Accès direct aux orthoptistes : l'Assemblée nationale valide

L'Assemblée nationale a voté le projet de budget 2022 de la Sécu, laissant en l'état l'article 40 qui donne la possibilité aux orthoptistes de prescrire des lunettes directement. Contre cette mesure, les ophtalmos sont en grève depuis vendredi et jusqu'au 31 octobre. 

Malgré les vives réticences des oppositions, l'Assemblée nationale a voté vendredi soir en faveur d'activités élargies pour les orthoptistes, qui pourront notamment prescrire des lunettes, sans consultation chez un ophtalmologue.

La mesure à l'article 40 du projet de budget 2022 de la Sécu est à l'origine d'une grève depuis vendredi et jusqu'au 31 octobre des ophtalmos, mobilisés à l'appel de leur principal syndicat, le Snof, contre ce qu'ils voient comme une "dégradation de la qualité des soins" avec l'accès direct à ces professionnels paramédicaux.

Le gouvernement défend à l'inverse une mesure à même de faciliter l'accès aux soins visuels pour les Français, compte tenu des délais d'attente pour les rendez-vous chez l'ophtalmo.

Les délais moyens d’attente étaient en 2018 de 80 jours, avec des écarts régionaux importants, selon les chiffres du gouvernement.
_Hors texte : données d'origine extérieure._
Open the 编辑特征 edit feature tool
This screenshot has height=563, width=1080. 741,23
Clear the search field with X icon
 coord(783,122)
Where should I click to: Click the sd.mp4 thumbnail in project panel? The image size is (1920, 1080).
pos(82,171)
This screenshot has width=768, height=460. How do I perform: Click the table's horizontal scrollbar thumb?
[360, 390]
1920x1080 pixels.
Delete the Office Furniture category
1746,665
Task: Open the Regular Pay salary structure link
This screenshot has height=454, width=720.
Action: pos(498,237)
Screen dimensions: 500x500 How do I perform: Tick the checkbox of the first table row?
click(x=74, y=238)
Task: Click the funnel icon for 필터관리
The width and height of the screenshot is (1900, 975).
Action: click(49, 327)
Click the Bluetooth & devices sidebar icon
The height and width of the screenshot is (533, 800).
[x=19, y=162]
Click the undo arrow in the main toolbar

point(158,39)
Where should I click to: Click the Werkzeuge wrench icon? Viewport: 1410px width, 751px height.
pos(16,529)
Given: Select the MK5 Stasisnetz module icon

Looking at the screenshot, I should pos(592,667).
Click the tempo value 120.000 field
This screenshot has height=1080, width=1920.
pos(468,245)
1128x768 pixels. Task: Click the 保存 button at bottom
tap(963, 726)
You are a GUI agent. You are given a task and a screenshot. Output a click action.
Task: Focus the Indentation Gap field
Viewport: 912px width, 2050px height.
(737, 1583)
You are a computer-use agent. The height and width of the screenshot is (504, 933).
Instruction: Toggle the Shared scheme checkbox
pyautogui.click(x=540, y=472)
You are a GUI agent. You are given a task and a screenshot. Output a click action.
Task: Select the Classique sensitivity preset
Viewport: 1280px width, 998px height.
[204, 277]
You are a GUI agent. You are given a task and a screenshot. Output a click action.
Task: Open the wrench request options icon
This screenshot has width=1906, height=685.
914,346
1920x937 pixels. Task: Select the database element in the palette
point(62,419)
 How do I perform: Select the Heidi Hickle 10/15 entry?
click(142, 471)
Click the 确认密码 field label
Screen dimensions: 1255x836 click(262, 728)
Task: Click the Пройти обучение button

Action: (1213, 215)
Mais le Snof avance une étude plus récente montrant des délais en nette baisse.

"La concertation (avec la profession) a eu lieu depuis fin mars" et "nous allons être précis dans le décret" d'application sur les tranches d'âge concernées - 16 à 42 ans a priori - ou la prescription de correction de lunettes ou lentilles autorisée pour les orthoptistes, a assuré la ministre Brigitte Bourguignon devant les députés.

Mais quasiment tous les groupes d'opposition avaient déposé des amendements de suppression de l'article, qui va empêcher ou retarder le dépistage de maladies de l'oeil, redoutent-ils.

"L'objectif est louable" mais cela risque d'entraîner "une médecine à deux vitesses", selon que l'on va chez l'orthoptiste ou chez l'ophtalmologue, a fait valoir Thibault Bazin (LR), qui a plutôt suggéré de "favoriser l'installation" d'ophtalmos dans les zones sous-dotées.

La mesure proposée "ne règle pas les inégalités territoriales", a aussi avancé Pierre Dharréville (PCF), alors que l'implantation des deux professions est souvent identique.

Sur proposition du rapporteur général Thomas Mesnier (LREM), les députés ont adopté un aménagement, afin que les orthoptistes ne puissent adapter ou renouveler leur première prescription que si le patient a consulté un ophtalmo, dans un délai qui sera précisé par décret.

Plus tard dans la soirée, l'Assemblée a voté en faveur de l'expérimentation d'un accès direct, sans ordonnance, aux kinésithérapeutes ainsi qu'aux orthophonistes exerçant dans une structure de soins coordonnés.

Ces expérimentations doivent se tenir dans six départements et durant trois ans. Cela vise à faciliter les soins dans les zones où il y a peu de médecins, ces déserts médicaux que le gouvernement peine à pallier.